Wednesday, May 14, 2008

DVD releases for May 13

If it weren't bad enough that Raiders of the Lost Ark is going to be an unavoidable topic in about a week, we are also blessed with special edition DVDs of everything and anything Raiders oriented. You will have to research those yourself. Others I am more than willing to point out:

Frontier(s) (2007) directed by Xavier Gens
The streets of Paris are in chaos. Amongst the riots are five friends attempting to leave the city with a bag full of cash obtained by dubious means. The group separates and promise to meat up somewhere in the frontiers. Unfortunately the quaint little inn they chose is run by a family of inbred Nazis who have a taste for human flesh. Sound familiar? It is pretty easy to rattle off a half dozen films that have a very similar premise. Gens is after something a little more interesting even if it is buried under a fair amount of gratuitous violence than most will find distasteful. Frontier(s) was originally in the lineup for the 2007 Horrorfest that toured various cities, but due to rating problems of some sort, the film was pulled. A theatrical release was promised after the rating issue was worked out, but that never happened. Second best is a good horror film at home on DVD. It is touted as the unrated director's cut, but I don't think anything else existed.

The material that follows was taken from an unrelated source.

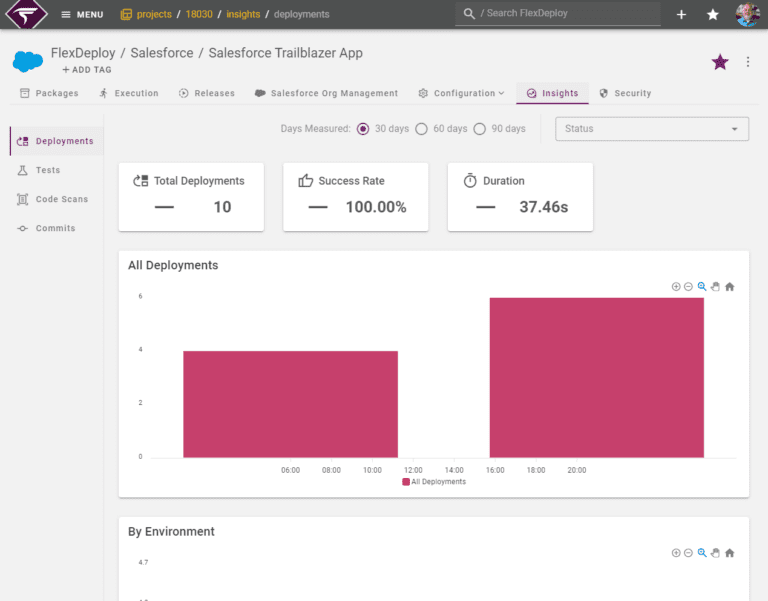
Task: Click the FlexDeploy logo icon
Action: click(26, 14)
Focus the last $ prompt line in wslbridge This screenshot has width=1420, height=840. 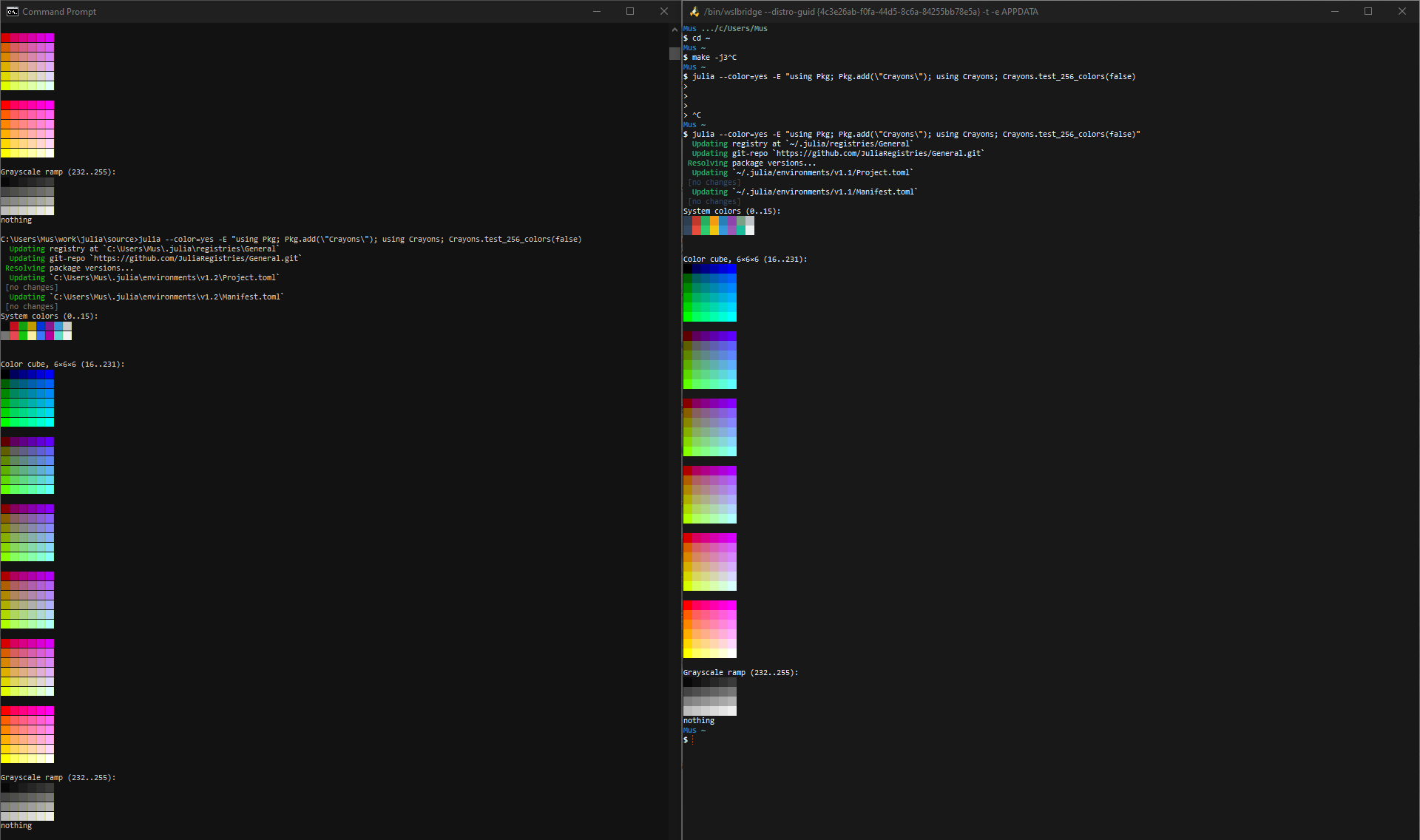pos(692,740)
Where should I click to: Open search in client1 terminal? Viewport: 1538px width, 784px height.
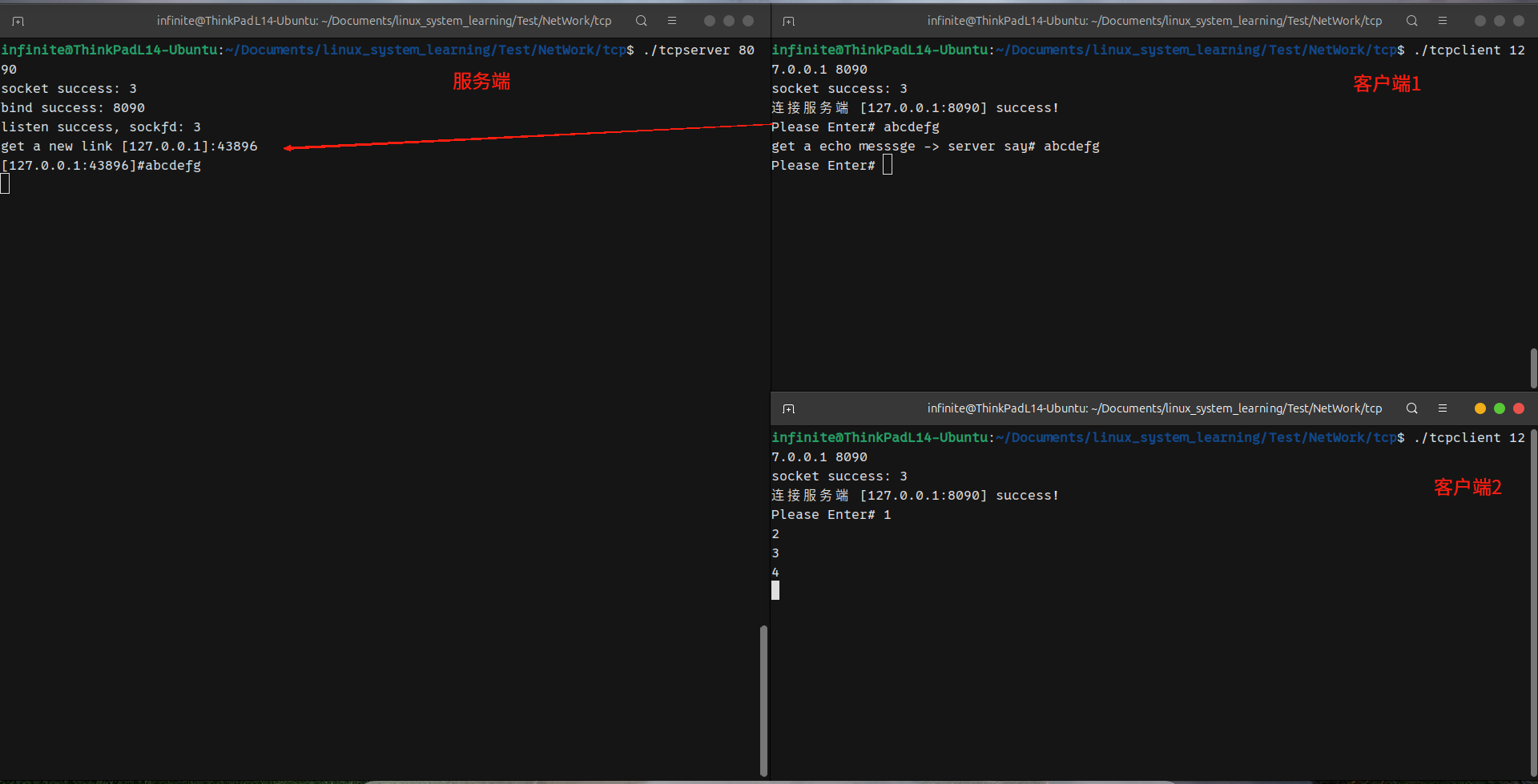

Frontier(s) is not for the faint of heart, but for those interesting in another take on a familiar genre should check this out. There are some heart-racing moments and the grand finale is just over-the-top stylized craziness.

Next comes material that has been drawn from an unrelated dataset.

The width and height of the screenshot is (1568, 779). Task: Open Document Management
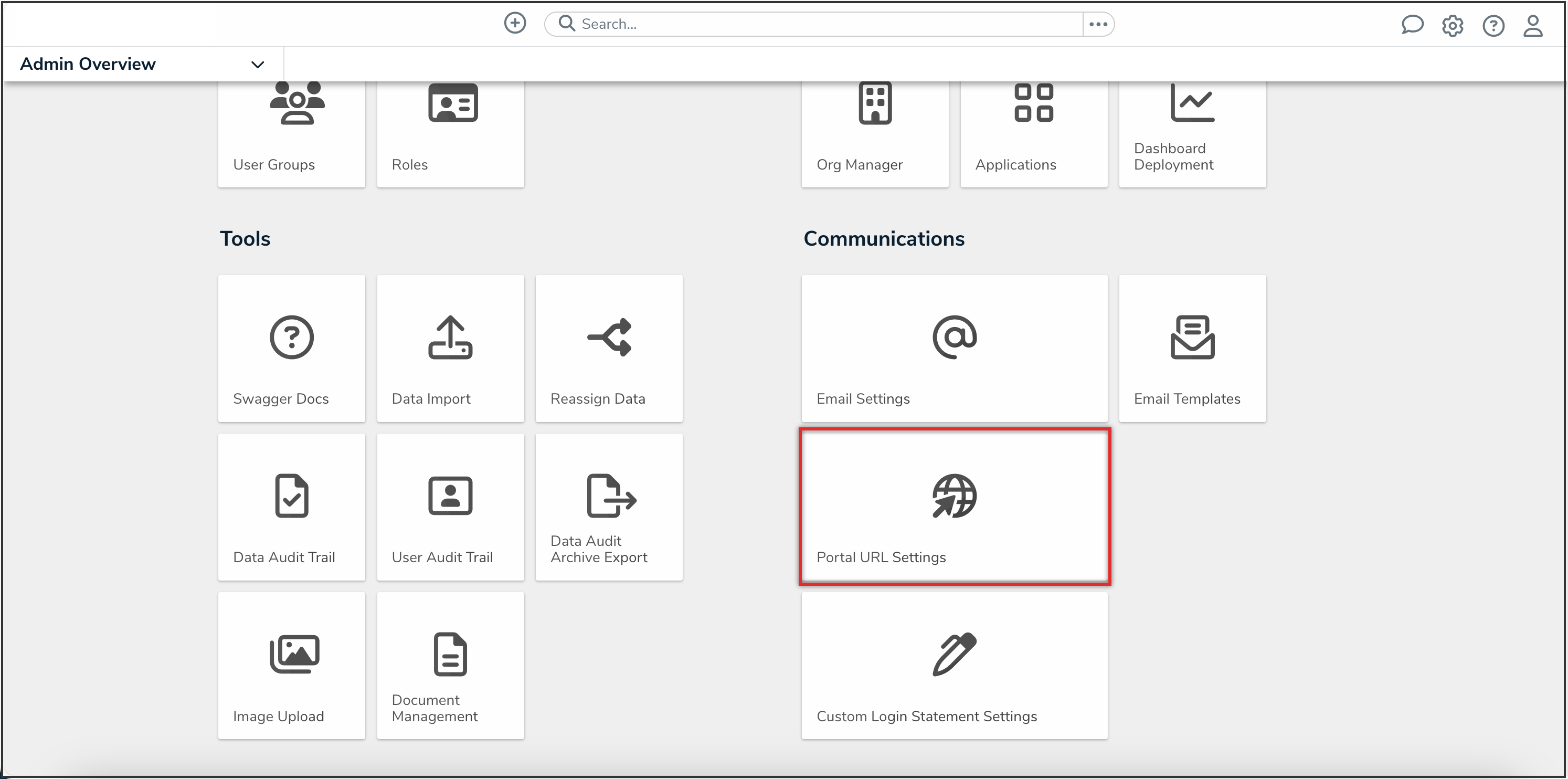point(450,666)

Lost in Beijing (2007) directed by Li Yu
From the director of Fish and Elephant and Dam Street, comes her best film yet. A modern homage to Beijing. Keep you eyes glued to this blog for a full review very very soon.

Stray Bullet (1960) directed by Yu Hyun-Mok
Finding titles like this in the new release bin makes combing through all the crap totally worth it. In the words of the fine folks at "Yu Hyun-mok is remembered today as one of the three master filmmakers from Korea who debuted in the 1950s (together with Kim Ki-young and Shin Sang-ok), and as the creator of Obaltan (Stray Bullet) 1961, which has repeatedly been voted the best Korean film of all time in local critics' polls. Passionately committed to making and teaching film throughout his career, Yu took a decidedly intellectual approach to cinema which at times left him out of favor in an industry dominated by Korea's military government and commercially-oriented producers. Although often described as Korea's foremost practitioner of cinematic realism, a closer look at his work reveals an eclectic mix of styles and approaches that defy easy definition."

Steal a Pencil for Me (2007) directed by Michele Ohayon
A documentary about an unusual story of a husband, wife and the husbands girlfriend ending up in the same concentration camp. The lovers (that would be husband and girlfriend) sustain themselves through the ordeal with the letters they wrote to each other.

Demon Pond (2005) directed by Takashi Miike
You just never know when another movie from Takashi Miike that you have never heard of is going to show up. A quick search on the film shows that I should have heard about it and that it might be better than I first expected. It looks like Demon Pond is a stage play directed by Miike in 2005. This is a video document of the play. Demon Pond is apparently based on an old Shochiku movie.

La Chinoise (1968) and Le Gai Savoir (1969) directed by Jean-Luc Godard
I was under the impression that these two films were already available on DVD because I know I have seen them and I'm pretty sure not in the theater. Anyway. Perhaps all the nostalgia for May 1968 demanded new releases.

The Master (1980) directed by Tony Liu
Another Shaw Brothers release. And one I have not seen. Check out the trailer here.

The Lovers (1959) The Fire Within (1963) directed by Louis Malle
Two Criterion releases for us all to swoon over.

Youth Without Youth (2007) directed by Francis Ford Coppola
I just can't say this film looked very good, but I feel guilty for judging it without seeing it. On the other hand, do I really want to spend two hours on a film I'm not interested in? Someone tell me this film is worth watching and I will watch it.